To this end, he says, the company has worked to ensure varied sources for the biomatter to be used in the bottles.
To date, for example, while the company has mainly used materials derived from sugar cane from Brazil, it is also starting to look beyond to other sources and countries.
“We have expanded into using molasses from India,” Vitters says. “We are also doing a lot of work on plant waste sugars, which is where we see a lot of work in the future, taking the waste like stems and stalks, and using them for biomass applications.”
Such an approach also gives flexibility to the company’s numerous international bottling franchisees, he says.

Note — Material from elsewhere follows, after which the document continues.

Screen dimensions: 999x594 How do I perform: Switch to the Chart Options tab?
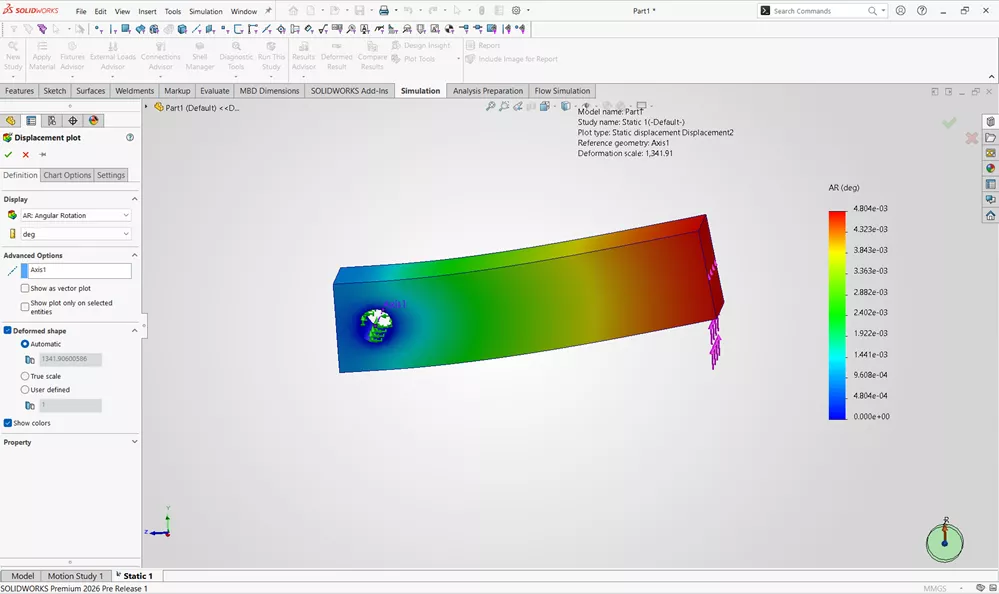click(x=68, y=175)
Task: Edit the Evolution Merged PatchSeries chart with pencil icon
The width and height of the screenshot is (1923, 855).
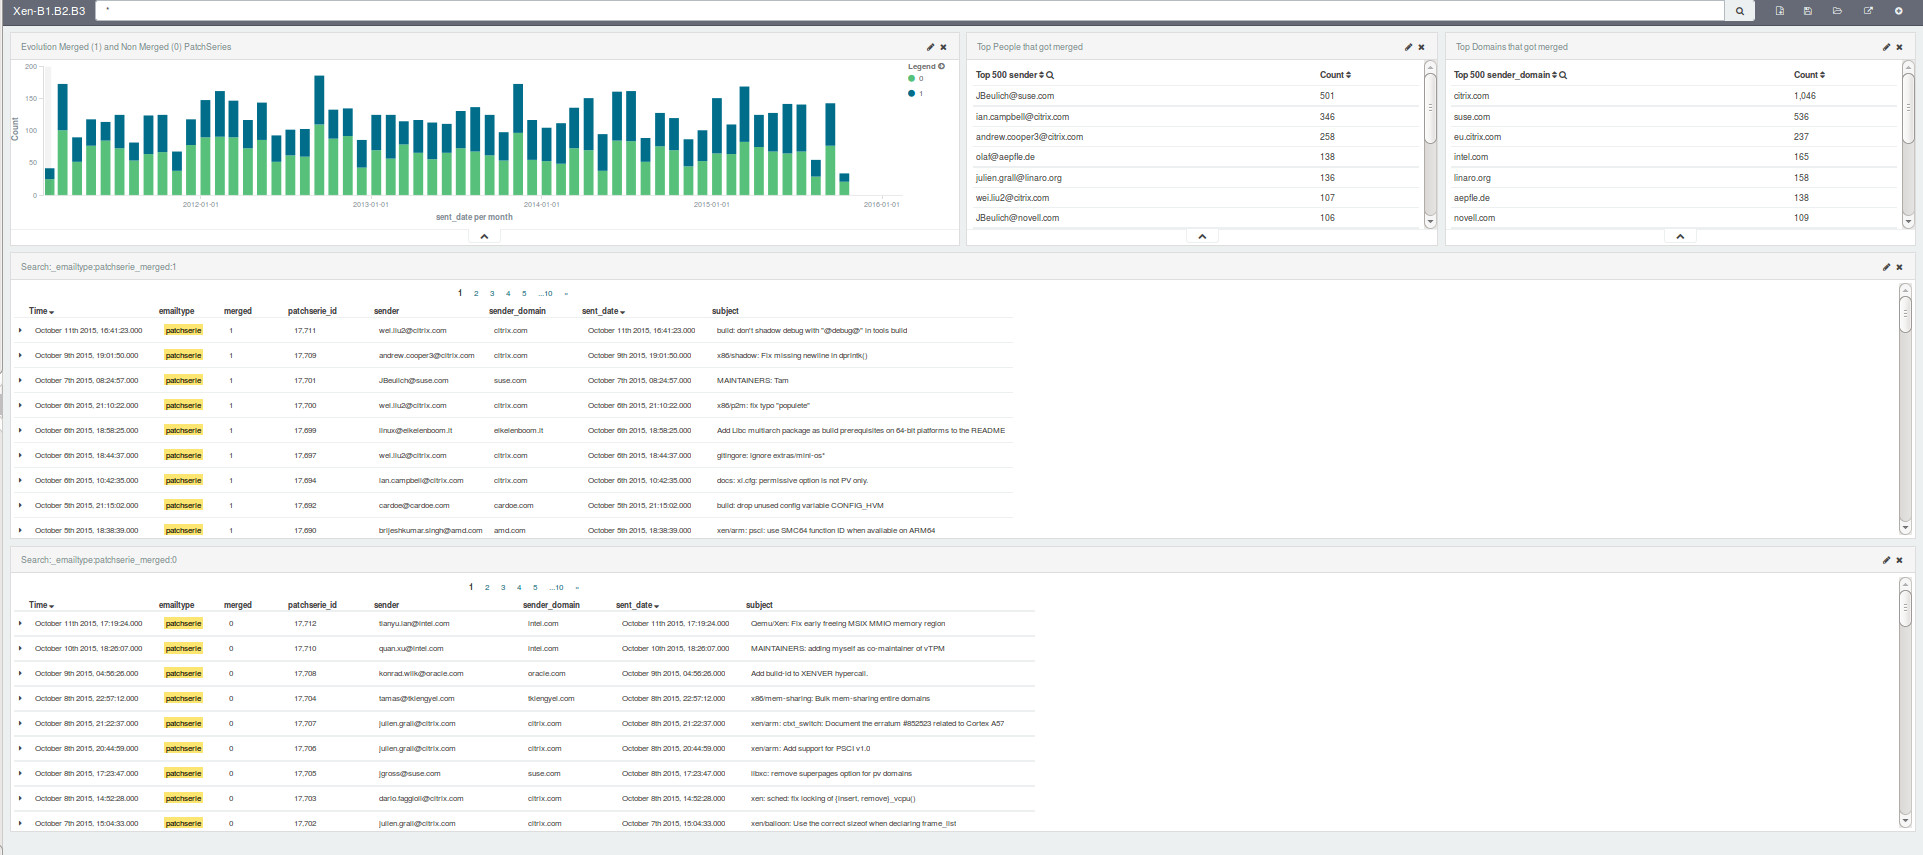Action: (930, 47)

“We are fundamentally a local business operated by franchised operators – we have 3500 different products being offered through 300 independent bottlers around the world, and we are hoping to use different feedstocks in these different markets.
“So, what is most locally relevant, say, to Australia or India or South America will decide the feedstocks we use.”
Vitters said that as far as keeping the project economically viable was concerned, the company realised early on this would mean it would have to share the technology and sign on partners.
This strategy bore fruit last year when Coca-Cola convinced another global food giant, Heinz, to start using the plant-based PET in its tomato sauce packaging.
“That has been a great benefit for the project because it means they can now help us build up the supply chain, so it’s not just a supply chain for a single company,” he says.
“It helps solve the big challenge, which is how does this become cost competitive against a commoditised product like PET.
“And just a month ago we announced we were creating a collaborative group to work on plant PET, and we have partnered with companies like Nike, Ford, Procter & Gamble and Heinz to do that,” he says. “We will work together to advance the technology by using other ingredients to increase its green properties.”
“It is a new way to approach innovation, by sharing the value and developing the technology faster,” he says.
“It means the project now is bigger than Coca-Cola.”
Also brought in last year were three new technology partners, research companies Virent, Gevo and Avantium, to help Coca-Cola achieve its long-term goal – a bottle made of 100 per cent plant-based materials.
“They will be able to help us get to 100 per cent, which is our goal by 2020,” Vitters says. “It is exciting not only in terms of creating a positive, meaningful change in our own business, but also across the plastics industry.”